There may be a simple emitter-follower transistor arrangement that would work here too but I can't seem to recall the details. Getting old sucks.
 

Audioguru again

Joined Oct 21, 2019
6,672
You never said the maximum output current you need.
The minimum output voltage of an LM317 is not 0V, it is near 1.25V.
With a 2.5V input then some LM317s will produce an unregulated output voltage of about 1V which goes up and down when the current goes up and down. The minimum input is about 4V for a fairly low (2V?) regulated output at a current of 1A.
Of course the output voltage must be about 1.5V less than the input voltage.
The LM317 will overheat and shutdown if the output voltage is set low and the current is high.
 

DickCappels

Joined Aug 21, 2008
10,153
You don't need a(n exotic) current regulator.
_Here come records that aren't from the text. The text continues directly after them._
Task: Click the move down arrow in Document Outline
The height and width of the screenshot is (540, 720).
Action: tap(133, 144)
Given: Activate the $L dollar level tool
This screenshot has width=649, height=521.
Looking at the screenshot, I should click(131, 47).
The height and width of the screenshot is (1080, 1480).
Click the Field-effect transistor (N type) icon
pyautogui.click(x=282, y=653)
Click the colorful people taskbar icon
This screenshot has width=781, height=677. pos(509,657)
A resistor will do.

Put the LED and current limiting resistor across the DC input.

You wrote "I need to put somewhere LED diode that indicates that the voltage is present on the printed circuit board". That is the place to put the indicator.
 

DickCappels

Joined Aug 21, 2008
10,153
The LED has a specified voltage for a given current (which should be less than the maximum allowable current).
The value of the resistor is R = (Power supply voltage - Voltage across the LED)/(current through LED.)

If you supply the power supply voltage, the voltage across the LED and the desired current I will be happy to work our a resistor value for you if you like.
 

LowQCab

Joined Nov 6, 2012
4,023
"" Input voltage can be from 2.5 to 40V ""
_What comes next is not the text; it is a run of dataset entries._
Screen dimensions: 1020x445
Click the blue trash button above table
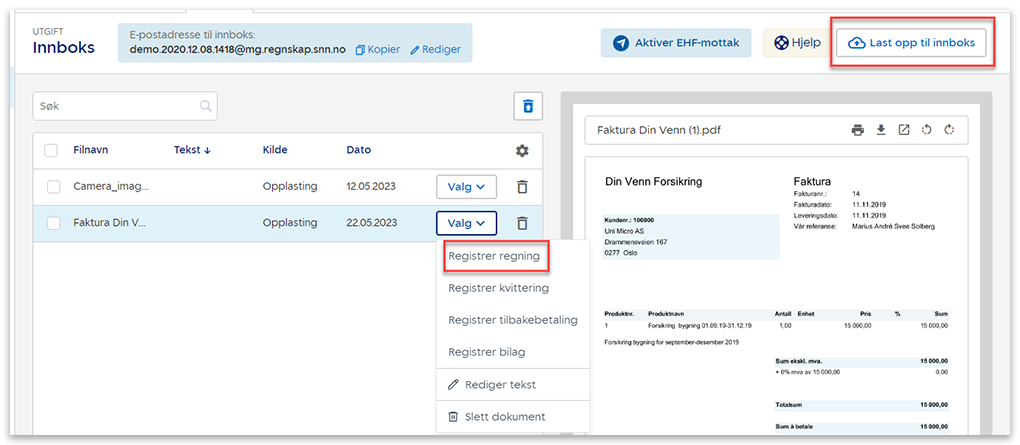coord(528,106)
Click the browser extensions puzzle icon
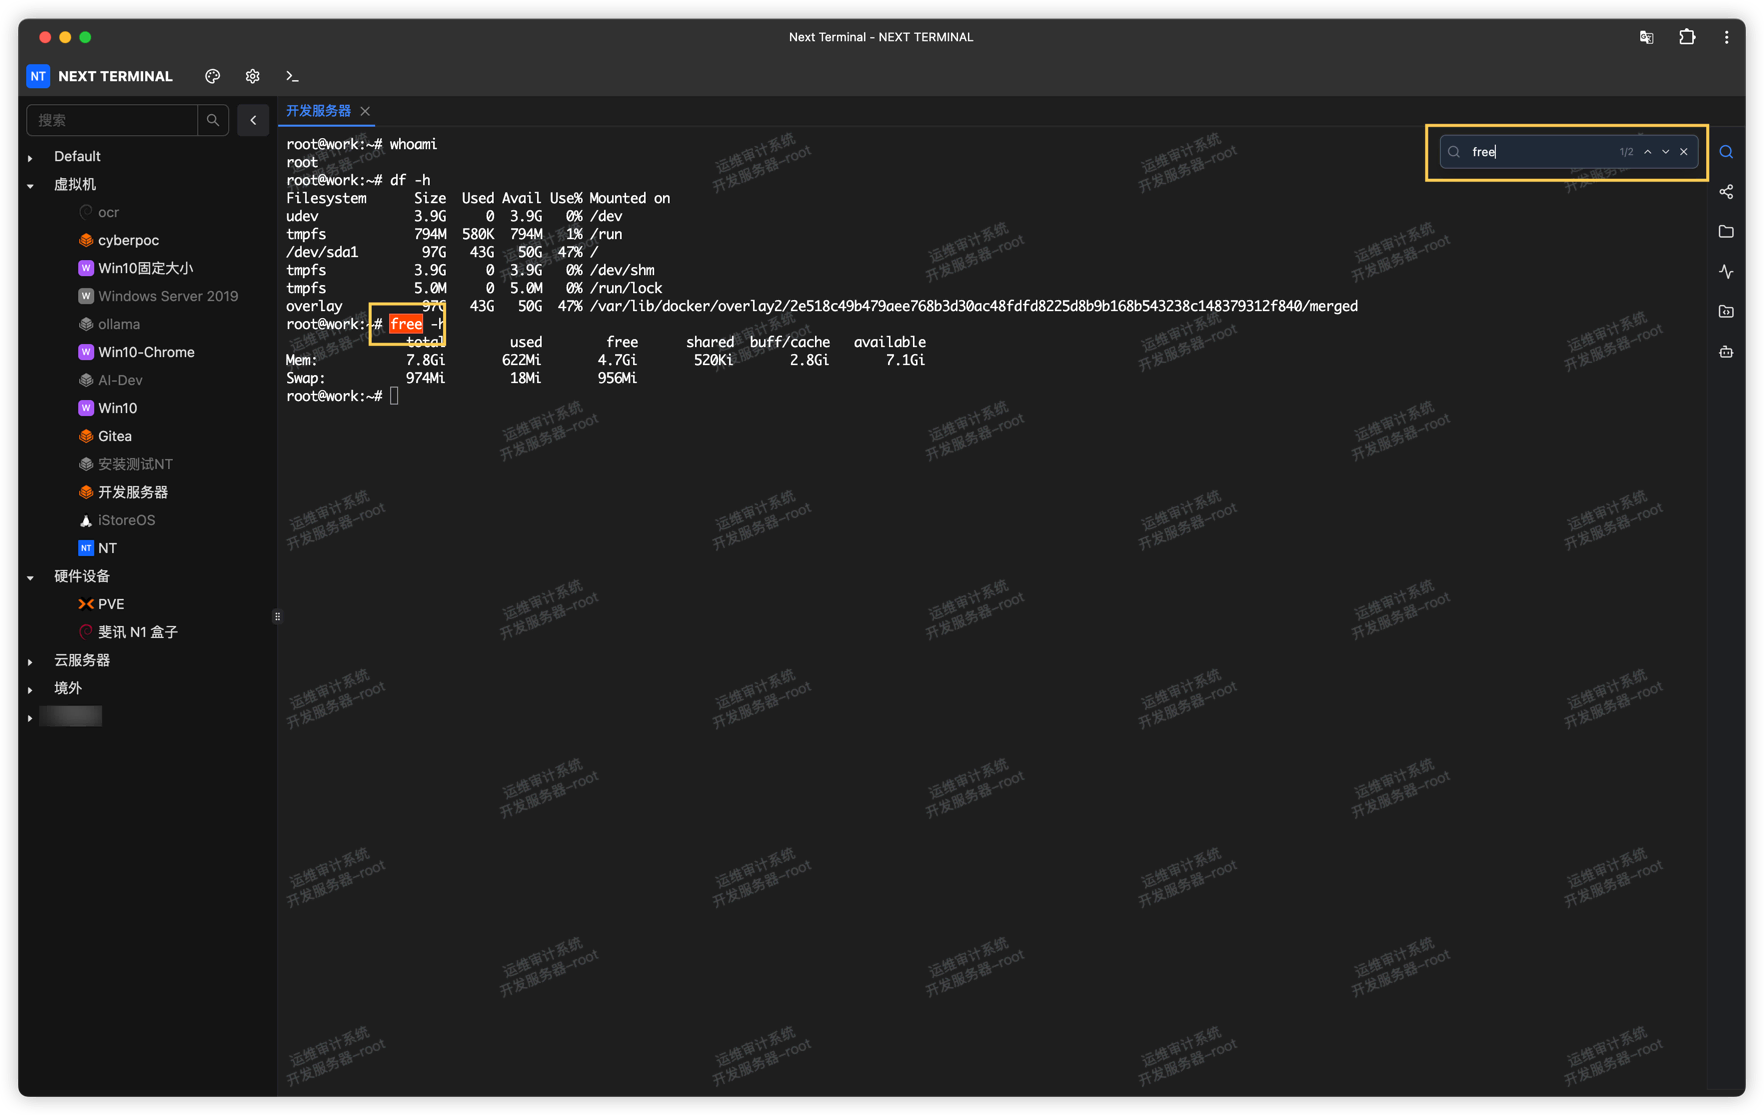This screenshot has width=1764, height=1115. (x=1687, y=37)
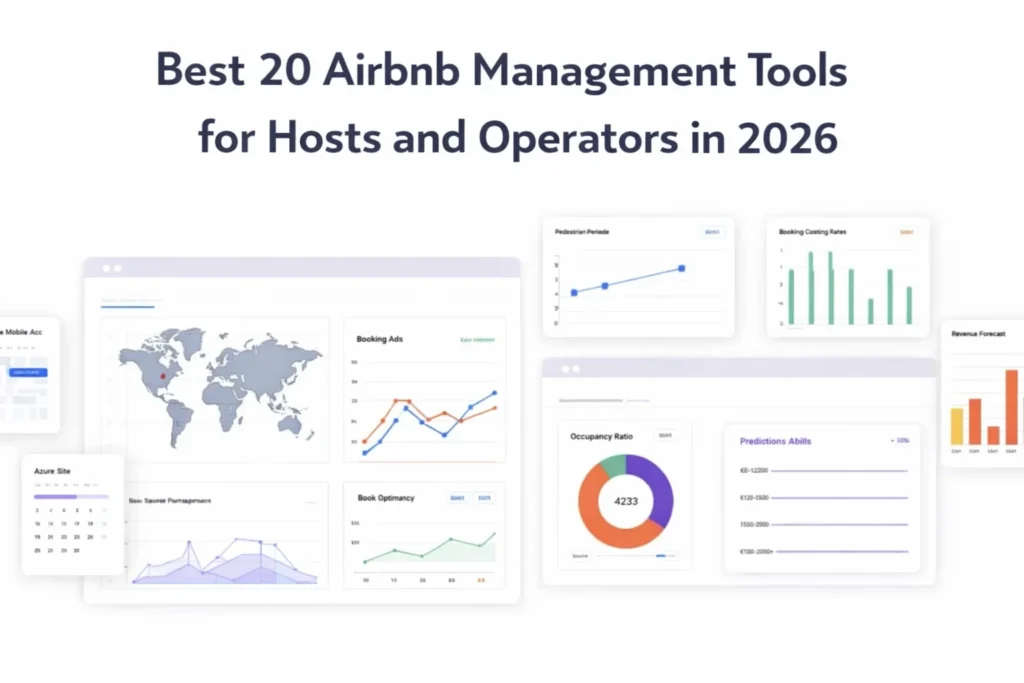Viewport: 1024px width, 683px height.
Task: Select the orange bar in the Revenue Forecast chart
Action: pyautogui.click(x=1011, y=406)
Resistor calculation must be based on the highest expected Voltage ........ ~40 Volts .

Average generic LED specs =
1.6V Forward Voltage Drop @ Maximum Recommended Current of ~20ma.
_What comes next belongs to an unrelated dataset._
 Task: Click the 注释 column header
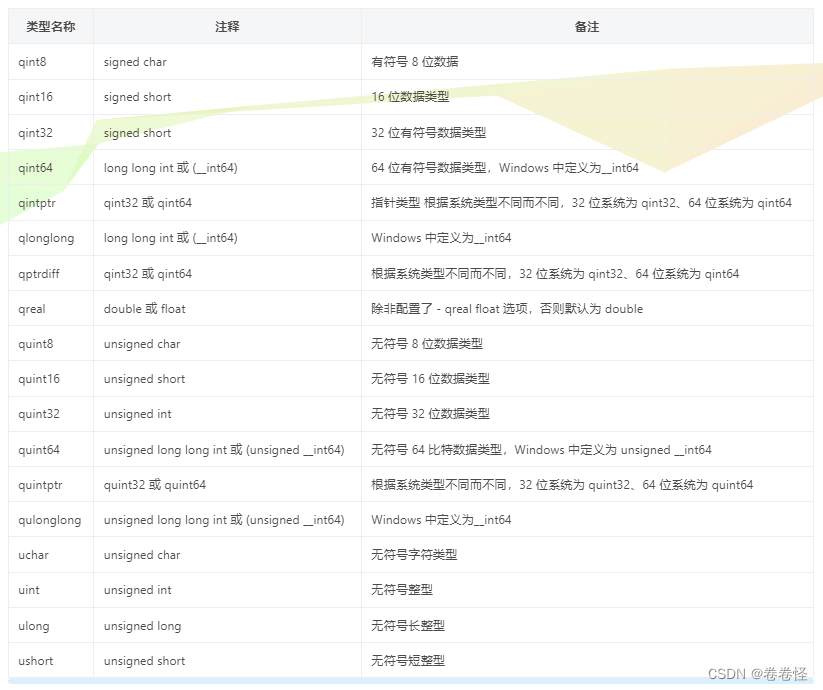[229, 27]
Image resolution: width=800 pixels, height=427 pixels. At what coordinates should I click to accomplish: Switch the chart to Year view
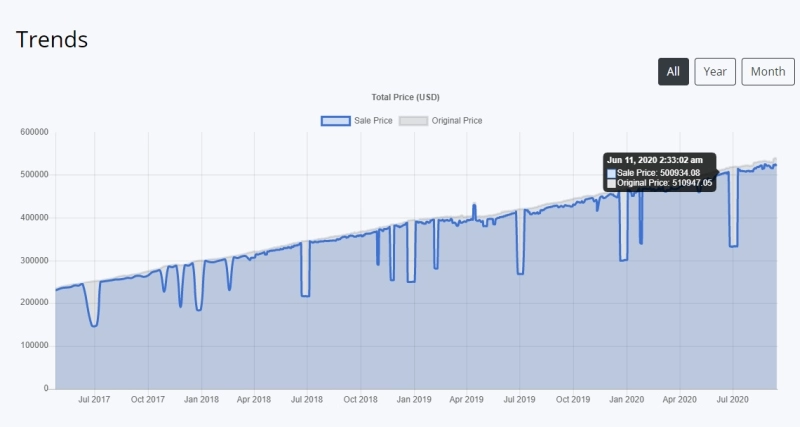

20ma of Current is the target.

40V minus 1.6V = 38.4V,

38.4V / 20ma = 1,920 Ohms,

Resistor Wattage calculation .......
38.4V X 20ma = 0.768 Watts,
A 1-Watt rated Power Resistor is required.

Lowest Voltage calculation at 2.5V ..........

2.5V minus 1.6V = 0.9V,

0.9V / 1,920 Ohms = 0.4ma of LED Current,

LED Illumination will be ........

0.4ma / 20ma = ~2% of maximum brilliance, Light Output from the LED will not be detectable.
------------------------------------------------------------------------------------------------------------------

Minimum LED performance utilizing a Current Regulator Chip instead of a Resistor .........

Minimum Input Voltage = 2.5V,
minus 1V Forward Voltage Drop of Current Regulator = 1.5V to LED,
Specification Sheet for the LED will have to be used to determine the percentage of
Light Output at 1.5V,
in the case of the LED chosen for this example,
the LED will produce approximately ~95% of its rated light output,
with a Minimum Specified, Voltage Regulator Supply Voltage, of 2.5V .

The LED will put out its full rated brilliance at any Input Voltage greater than ~2.6 Volts,
and all the way up to the ~90V Input Voltage Rating of the Current Regulator .

This LED Current Regulating Scheme can also be used on the
Variable-Voltage-Output of the Regulator with no change in performance .

The cost of the Current Regulator is only ~$0.70US .
The cost of a 1W, 5% Resistor is roughly ~$0.22US .

And BTW, you MUST use an LM317HV for your Specified Input Voltage Range of ~40 Volts.
Also,
replace the 240R Resistor with a 1K,
2-Watt Resistor,
and replace the 10K Pot with a 25K Pot,
and add a 100R Resistor in between the Pot and the Regulator,
this will make the maximum possible Voltage Output ~32.6V ,
and the minimum possible Voltage ~1.4V .
If you must have the capability to go all the way down to "zero" Volts,
you need to add 2- generic 5-Amp Diodes in series with the Regulator Output,
otherwise the lowest possible Voltage for this Regulator is ~1.2 Volts .


"" No protection is needed for output voltages of 25 V or less and 10-μF capacitance.
Figure 15 shows an LM317HV with protection diodes included for use with
outputs greater than 25 V and high values of output capacitance "".
.
.
.

LM-317HV Flat .png
.
.
.
 

DickCappels

Joined Aug 21, 2008
10,153
There's rub - he wants a wide range. The resistor has to be sized for the maximum and will thus be dim at the minimum. It will light, however. Maybe that'd be good enough.
Some might think it better. That is the way I have it on my bench supplies. At a glance I can tell the approximate voltage (high, medium, low, etc.)